Find the string "computer" in the records. Copy every line it appears in.

- [Extracted records]:

#####

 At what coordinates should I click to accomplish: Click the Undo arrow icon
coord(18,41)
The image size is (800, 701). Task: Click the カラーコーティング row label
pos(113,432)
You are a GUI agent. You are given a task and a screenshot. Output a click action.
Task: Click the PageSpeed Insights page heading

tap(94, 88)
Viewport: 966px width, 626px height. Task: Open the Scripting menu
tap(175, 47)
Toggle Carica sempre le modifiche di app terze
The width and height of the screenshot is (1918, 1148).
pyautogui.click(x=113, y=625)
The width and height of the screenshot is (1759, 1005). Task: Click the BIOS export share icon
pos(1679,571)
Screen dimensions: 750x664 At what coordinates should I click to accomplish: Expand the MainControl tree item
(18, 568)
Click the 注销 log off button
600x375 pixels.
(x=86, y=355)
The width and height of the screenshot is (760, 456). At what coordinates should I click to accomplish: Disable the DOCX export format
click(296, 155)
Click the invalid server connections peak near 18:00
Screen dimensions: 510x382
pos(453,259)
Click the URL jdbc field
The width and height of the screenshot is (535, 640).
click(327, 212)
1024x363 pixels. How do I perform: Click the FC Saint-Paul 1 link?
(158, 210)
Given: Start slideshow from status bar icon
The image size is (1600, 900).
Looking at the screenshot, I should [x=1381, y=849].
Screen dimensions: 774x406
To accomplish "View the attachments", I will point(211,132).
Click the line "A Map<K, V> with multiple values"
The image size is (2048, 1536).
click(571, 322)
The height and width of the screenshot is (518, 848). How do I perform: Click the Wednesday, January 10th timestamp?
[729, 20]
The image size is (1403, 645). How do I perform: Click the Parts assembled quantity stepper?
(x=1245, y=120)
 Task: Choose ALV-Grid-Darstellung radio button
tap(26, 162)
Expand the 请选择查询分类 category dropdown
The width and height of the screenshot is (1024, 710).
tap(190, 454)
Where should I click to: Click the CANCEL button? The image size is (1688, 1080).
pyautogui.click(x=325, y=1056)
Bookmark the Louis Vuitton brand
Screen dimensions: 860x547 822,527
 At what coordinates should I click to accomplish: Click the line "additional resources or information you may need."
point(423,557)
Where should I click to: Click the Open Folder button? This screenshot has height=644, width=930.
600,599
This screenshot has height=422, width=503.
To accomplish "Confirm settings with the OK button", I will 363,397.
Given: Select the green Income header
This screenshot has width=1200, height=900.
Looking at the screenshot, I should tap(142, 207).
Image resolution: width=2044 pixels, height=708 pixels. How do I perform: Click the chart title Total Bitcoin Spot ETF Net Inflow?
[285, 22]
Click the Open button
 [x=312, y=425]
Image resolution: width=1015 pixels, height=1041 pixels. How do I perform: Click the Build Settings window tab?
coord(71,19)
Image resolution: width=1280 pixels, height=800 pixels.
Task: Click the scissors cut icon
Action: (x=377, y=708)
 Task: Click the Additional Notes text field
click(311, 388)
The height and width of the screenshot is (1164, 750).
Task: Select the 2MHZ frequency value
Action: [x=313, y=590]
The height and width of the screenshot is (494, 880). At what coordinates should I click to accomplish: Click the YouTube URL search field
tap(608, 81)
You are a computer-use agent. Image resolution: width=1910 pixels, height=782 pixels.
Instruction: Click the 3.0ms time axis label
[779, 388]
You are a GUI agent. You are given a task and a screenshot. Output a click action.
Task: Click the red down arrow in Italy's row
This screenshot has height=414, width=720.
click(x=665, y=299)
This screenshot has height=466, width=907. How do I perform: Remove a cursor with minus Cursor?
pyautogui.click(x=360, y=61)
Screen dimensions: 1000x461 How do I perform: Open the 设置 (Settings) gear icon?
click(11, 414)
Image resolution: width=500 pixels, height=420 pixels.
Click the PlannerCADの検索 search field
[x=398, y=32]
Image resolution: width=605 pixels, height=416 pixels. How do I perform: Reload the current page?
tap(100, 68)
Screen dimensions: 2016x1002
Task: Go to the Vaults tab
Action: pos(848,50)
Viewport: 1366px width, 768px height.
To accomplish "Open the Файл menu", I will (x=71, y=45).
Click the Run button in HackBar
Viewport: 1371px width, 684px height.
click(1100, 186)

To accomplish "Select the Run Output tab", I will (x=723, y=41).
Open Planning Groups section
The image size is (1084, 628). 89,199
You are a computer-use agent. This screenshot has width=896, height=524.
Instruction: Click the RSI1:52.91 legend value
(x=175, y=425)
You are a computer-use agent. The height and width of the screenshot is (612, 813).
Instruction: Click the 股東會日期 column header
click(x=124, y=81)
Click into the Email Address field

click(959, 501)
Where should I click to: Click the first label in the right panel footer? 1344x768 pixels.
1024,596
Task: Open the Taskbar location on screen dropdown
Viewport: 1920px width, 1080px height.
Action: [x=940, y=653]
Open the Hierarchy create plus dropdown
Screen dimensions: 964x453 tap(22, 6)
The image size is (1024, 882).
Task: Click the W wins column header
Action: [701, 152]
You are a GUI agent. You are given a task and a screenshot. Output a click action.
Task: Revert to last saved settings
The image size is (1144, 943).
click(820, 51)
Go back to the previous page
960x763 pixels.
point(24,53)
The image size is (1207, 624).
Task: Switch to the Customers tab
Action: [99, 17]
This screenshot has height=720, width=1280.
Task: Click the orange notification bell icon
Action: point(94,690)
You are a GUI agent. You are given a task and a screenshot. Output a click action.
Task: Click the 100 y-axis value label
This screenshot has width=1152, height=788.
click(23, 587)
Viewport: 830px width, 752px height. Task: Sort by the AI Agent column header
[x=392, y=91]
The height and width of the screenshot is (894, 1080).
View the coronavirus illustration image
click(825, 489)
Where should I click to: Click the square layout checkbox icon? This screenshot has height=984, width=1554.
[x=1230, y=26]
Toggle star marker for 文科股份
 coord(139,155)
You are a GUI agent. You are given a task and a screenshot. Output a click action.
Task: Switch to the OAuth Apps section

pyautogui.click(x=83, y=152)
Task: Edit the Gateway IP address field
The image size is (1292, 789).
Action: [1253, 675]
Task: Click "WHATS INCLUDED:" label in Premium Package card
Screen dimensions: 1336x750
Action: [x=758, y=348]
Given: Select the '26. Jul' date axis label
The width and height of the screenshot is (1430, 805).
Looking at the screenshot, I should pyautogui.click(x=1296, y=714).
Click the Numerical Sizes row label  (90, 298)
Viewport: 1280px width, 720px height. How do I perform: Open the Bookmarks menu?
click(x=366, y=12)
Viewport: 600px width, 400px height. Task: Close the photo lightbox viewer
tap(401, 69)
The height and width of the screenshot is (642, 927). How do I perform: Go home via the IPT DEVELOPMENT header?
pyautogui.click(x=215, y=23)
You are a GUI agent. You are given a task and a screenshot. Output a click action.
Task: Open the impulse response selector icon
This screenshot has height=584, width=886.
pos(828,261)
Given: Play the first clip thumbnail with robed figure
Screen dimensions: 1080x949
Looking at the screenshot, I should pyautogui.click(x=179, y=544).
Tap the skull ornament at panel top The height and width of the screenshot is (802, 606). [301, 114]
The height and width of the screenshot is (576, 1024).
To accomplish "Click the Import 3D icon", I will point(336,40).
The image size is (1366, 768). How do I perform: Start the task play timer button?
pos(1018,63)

#####

- [The completed task]:
You are a computer-use agent. Image resolution: width=1910 pixels, height=782 pixels.
You are a computer-use agent. This screenshot has width=896, height=524.
You are a computer-use agent. The height and width of the screenshot is (612, 813).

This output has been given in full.